Novell is shaken by the above and it has formally responded through ITWire (AU):
Announcements were made a couple of days ago that Macquarie University was discarding its corporate GroupWise email infrastructure in favour of one provided by Google’s Gmail. Novell responds to the reasons offered for the change.
Replacing the GWAVA email filtering components on Sunsweet’s Novell GroupWise collaboration server, Sendio reduced system load over 93% by eliminating all of the 33,500 average daily “junk” email messages that bombarded the company. In addition, the Sendio solution allows the Sunsweet IT department to save over three man-days per month that were previously required to manually maintain the email filtering software.
What a bad week for Novell. Novell’s loss in Los Angeles was also mentioned in The Register yesterday. 30,000 seats are being lost.
That emerging market leaves big on-premise email providers like Microsoft and Novell fending off threats from the likes of IBM, Google, and a handful of smaller players.
High profile wins for Google include transferring the city of Los Angles’ 30,000 employees from Novell communications systems to Google Apps.
According to this new press release, a tool was created to assist migration away from GroupWise, which is one of Novell’s big sources of revenue (mostly proprietary).
Transend Migrator for IBM Lotus Foundations includes powerful “batch templates” which allow new Lotus Foundations customers to migrate mailboxes from competitive products (like Microsoft Exchange/Outlook or Novell GroupWise) to Lotus Foundations, quickly and reliably.
This new blog post claims that Novell “has retained its user base” in mail. However, based on what we see in the news, Novell’s user base keeps shrinking, not growing or staying steady. Evidence will be required to show that Novell “has retained its user base”:
Novell, the third largest market participant, has retained its user base but has not seen significant growth. A handful of open-source vendors and smaller providers offer an alternative to the Exchange and Lotus platforms, but they have a small market presence.
Novell’s woes continued last year. In addition to being mired in litigation over the UNIX operating system, its earnings faltered also. Then, in November, the Linux vendor announced it was cutting 100 to 130 of its 3,900 jobs and that it was also suspending contributions to employees’ 401K pension plans. Earlier in the year, back in March, Novell laid off 100 employees as well.

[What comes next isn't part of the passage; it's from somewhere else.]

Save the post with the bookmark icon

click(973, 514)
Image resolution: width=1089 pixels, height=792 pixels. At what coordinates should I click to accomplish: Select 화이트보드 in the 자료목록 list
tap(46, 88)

Novell is at number two for notable technology layoffs, according to CRN. Not good.
“Last year, Ximian’s Miguel de Icaza had the audacity to publicly say that “Gentoo is eternally broken.””To make matters worse, Ximian’s Friedman left Novell last week [1, 2, 3, 4]. Last year, Ximian’s Miguel de Icaza had the audacity to publicly say that “Gentoo is eternally broken.” Well, based on the facts as we have them, “Novell is eternally broken,” not Gentoo. Just to be clear, Miguel de Icaza makes other such remarks to belittle GNU/Linux and he echoes the Microsoft lies about the market share of GNU/Linux on the desktop. That Microsoft MVP award which he received last week [1, 2] is a perfect fit. If/when Novell goes bankrupt/sold [1, 2, 3], Microsoft can probably squeeze him in for a job. He can 'pull an O'Kelly'.
To finish this post on a positive note, here is a decent new article about the success of GNU/Linux on the desktop:
Desktop Linux Market Share Will Rise, Thanks to Microsoft
Yes, Microsoft was happy to let China pirate Windows in order to get them “addicted” to it. A decade later just as Bill Gates said, they are in the business of collecting from the very junkies they created. One has to wonder what China would be using, had Microsoft not allowed this to happen. Exactly ten years since Bill Gates’ speech, Microsoft stepped up anti-piracy campaigns in China.

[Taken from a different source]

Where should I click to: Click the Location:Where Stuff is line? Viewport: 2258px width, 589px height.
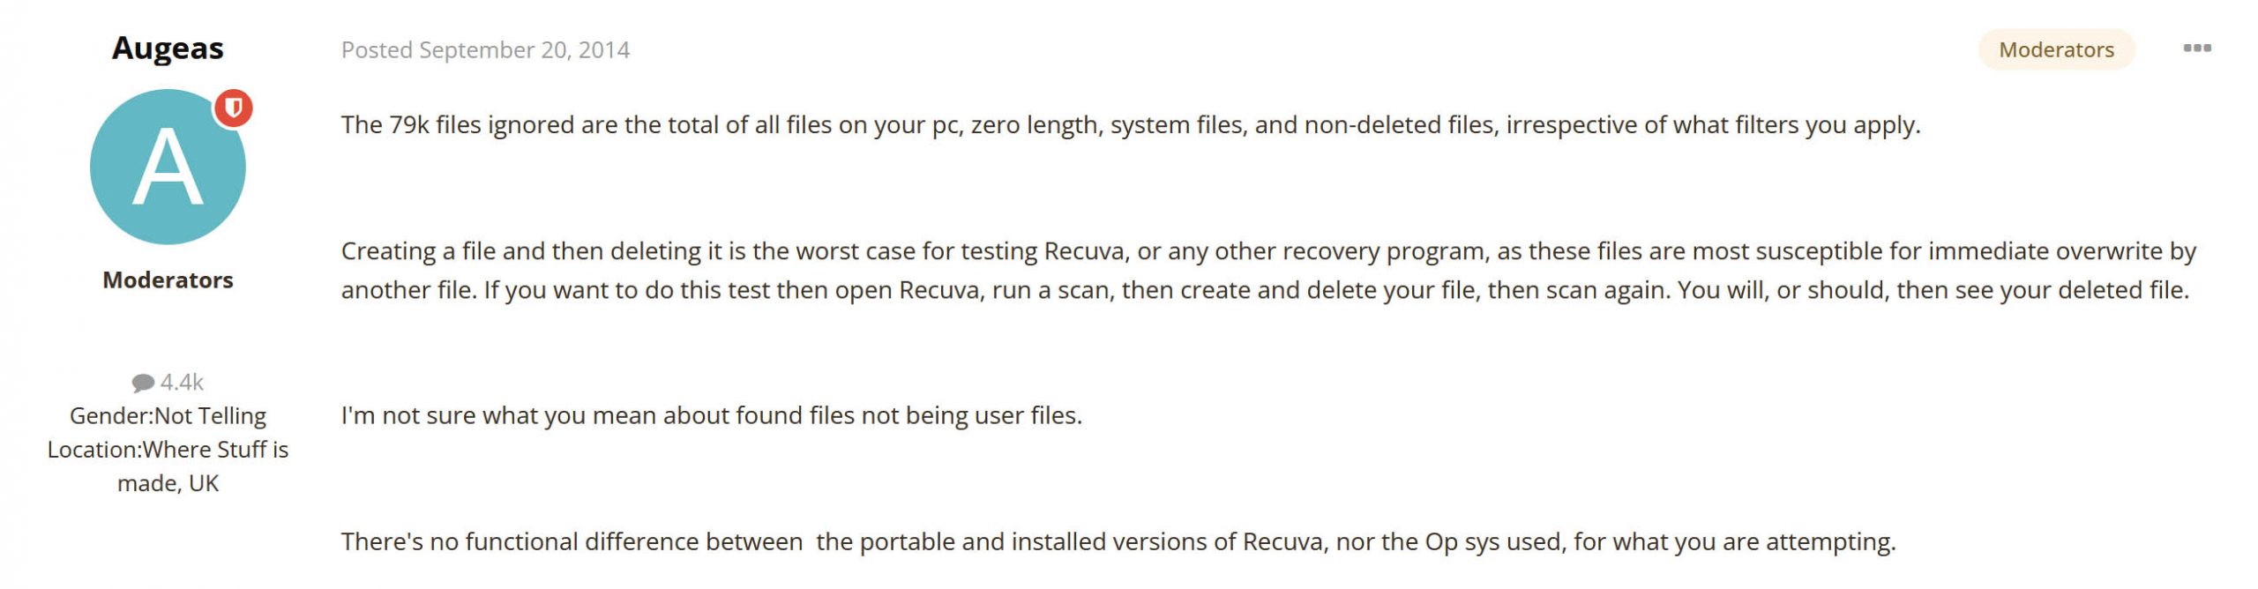168,449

Microsoft is searching for ways to make people pay for Windows (and rightly so) but the harder they make it and the more they lock the system down, the more attractive other options become.
In August last year, four Chinese people were fined and sentenced to 3.5 years jail for distributing a pirated version of Windows XP, called Tomato Garden.
“The case served as a warning to anyone thinking about knocking off Windows 7, a new-generation Windows operating system.”
Microsoft allowed the Chinese to pirate previous versions of Windows, but now with Windows 7 out it’s finally time to collect. This court case did serve as a timely reminder of the consequences of piracy, but will it have the desired effect that Microsoft is seeking?